The man is left to hold fort while she is out slaying the corporate dragons. The kids grow up nearly motherless and cling to the father like their life depended on it. If roles were reversed and the man were to have career ambitions that were out of proportion with his abilities, the family would still suffer but a lot less. The kids would still have a mother which makes a big difference to their lives at a tender age.


Anonymous said...

One big problem women have is they are uncomfortable with the idea of house husband. And this comes from not women who are superstars and have great potential.

Heartcrossings said...

Anon - In that scenario a house-husband does not make much sense does it ? He might as well work so there is a second income. For both average men and women, the spouse is better served working than not if the couple have aspirations (material mainly) that a single income cannot fulfill.
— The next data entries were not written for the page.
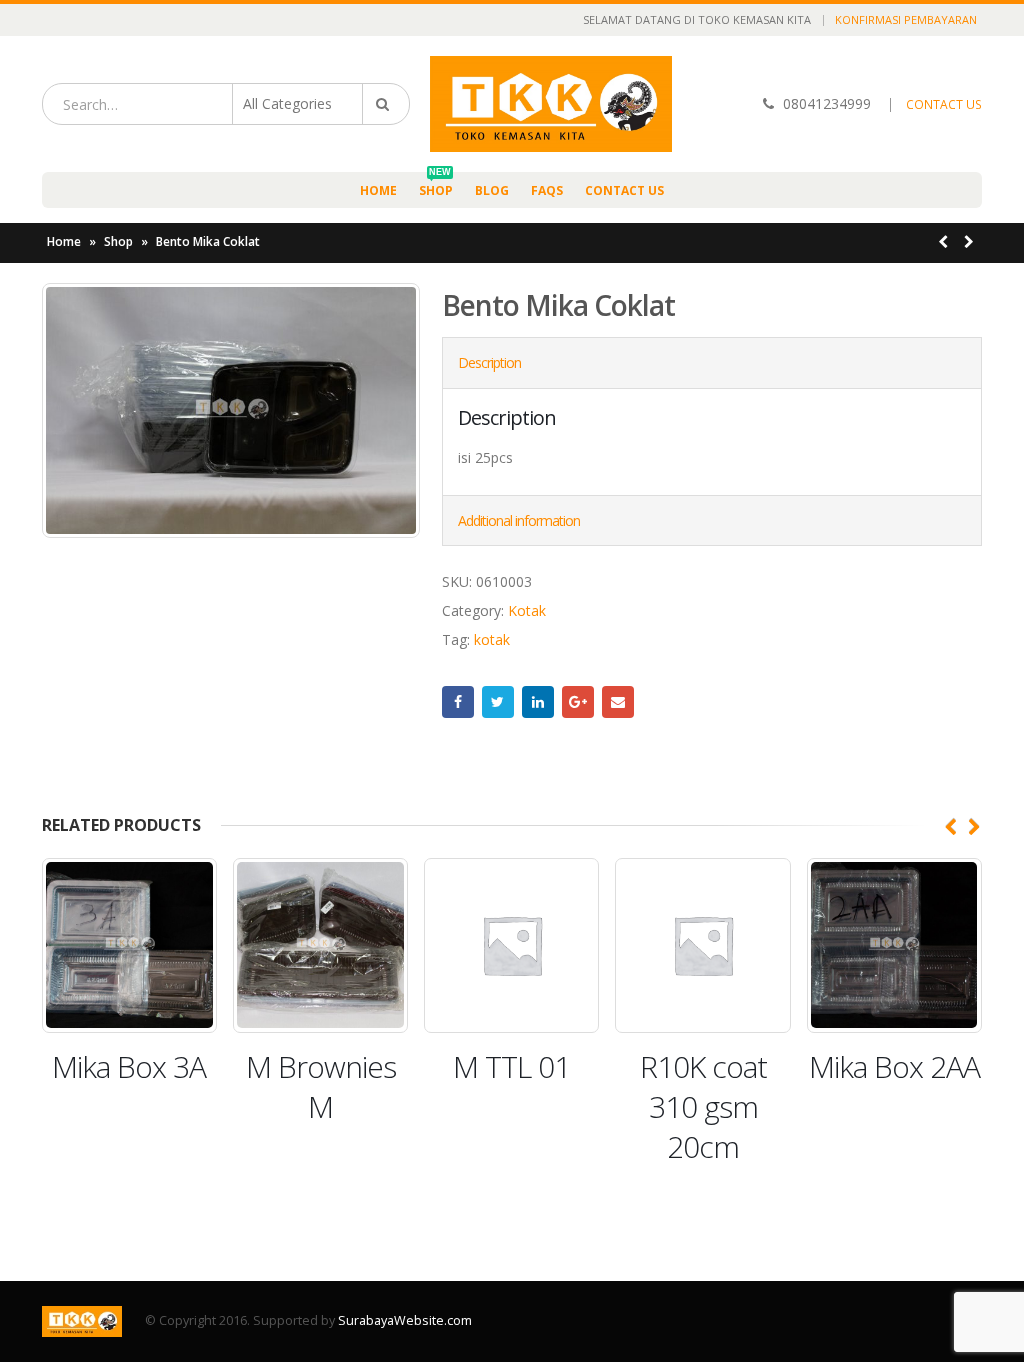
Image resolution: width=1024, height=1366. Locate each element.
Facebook (458, 702)
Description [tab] (489, 362)
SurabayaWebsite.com (405, 1320)
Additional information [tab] (519, 520)
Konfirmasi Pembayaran (906, 19)
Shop (436, 185)
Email (618, 702)
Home (378, 190)
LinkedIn (538, 702)
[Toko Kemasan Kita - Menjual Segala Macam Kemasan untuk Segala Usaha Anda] (551, 104)
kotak (492, 639)
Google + (578, 702)
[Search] (386, 104)
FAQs (547, 190)
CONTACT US (944, 104)
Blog (492, 190)
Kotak (527, 610)
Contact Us (624, 190)
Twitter (498, 702)
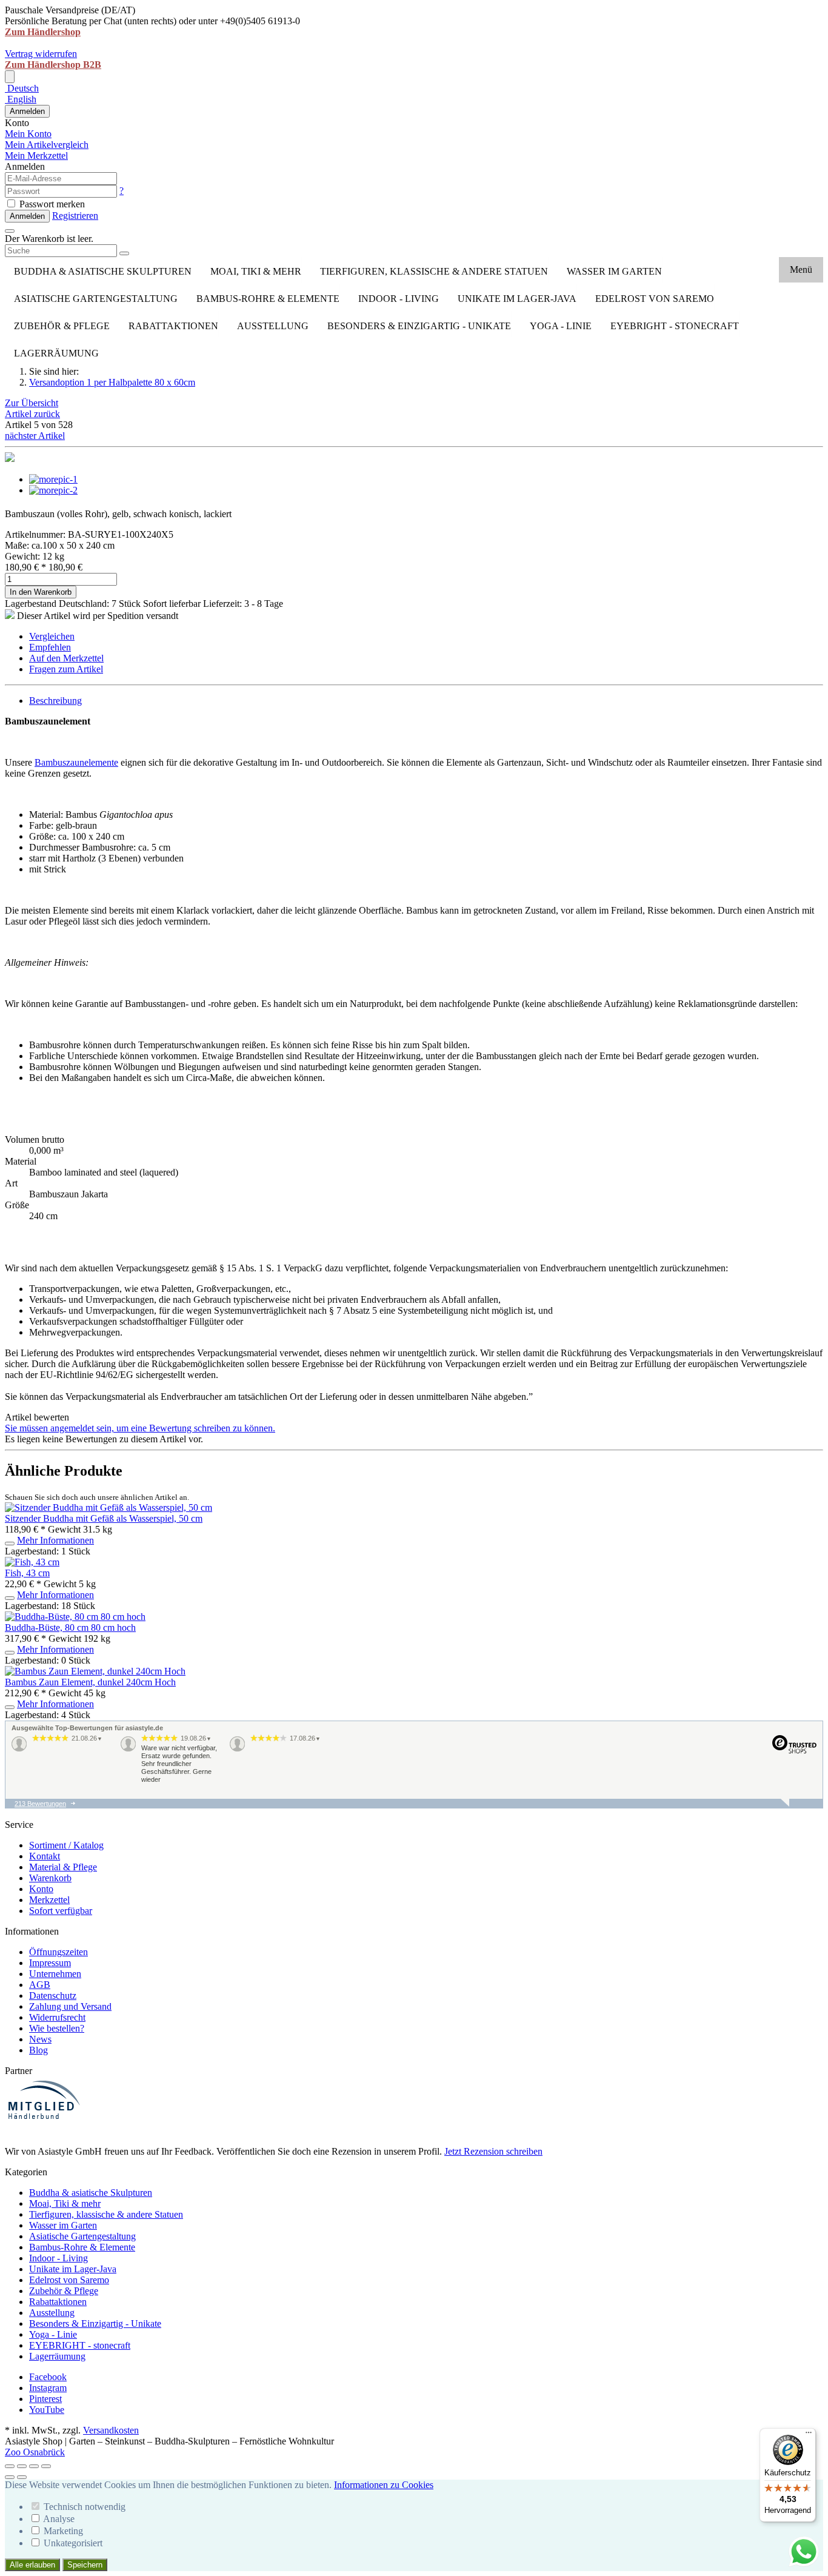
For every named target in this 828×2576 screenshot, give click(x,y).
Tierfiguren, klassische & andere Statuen (434, 271)
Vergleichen (52, 636)
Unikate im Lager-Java (517, 298)
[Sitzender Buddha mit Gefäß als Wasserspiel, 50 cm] (108, 1507)
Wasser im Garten (614, 271)
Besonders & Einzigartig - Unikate (419, 326)
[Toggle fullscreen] (34, 2466)
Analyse (59, 2519)
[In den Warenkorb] (10, 1543)
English (20, 99)
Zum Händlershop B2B (53, 64)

Sometimes, the additional income is not enough to offset the cost of childcare etc in which case the best option is to stay home.

For a house-husband situation to work out it would require a man to be supremely comfortable in his skin married to a woman who is secure about herself, respects the man for the role he is playing now but is also very confident that he could be successful in the world outside home.

Anonymous said...

I agree. I was trying to make a case when woman of the house makes enough money to support the family. I would take liberty to quote 2 of my friends. Both went to top ivies in US and make six figure salary. I asked them what if they become very successful and make 5-10 times more than their husband. Would they be fine if their husband wants to become house husband. Both of them very NO ...They want their husband to be working even if he does not make much. I guess most woman are uncomfortable of introducing their husband to their friends as homemaker.

ggop said...

Great topic! Leave it to you HC for giving people a reality check on their talent :-)

The only guys who get a pass from their spouses at being stay at home dads are those who are successful in the creative field. (Authors etc.)

Anonymous said...

Hmmm... what about a couple who are working on thier 2nd career (b/c 1st one didn't pan out)? In this bad U.S. economy, I'm sure this is occurring at great rates. Hubby & wife may be living in 2 diff states/countries. They may be going for 2nd degree at night. This can create a LOT of stress!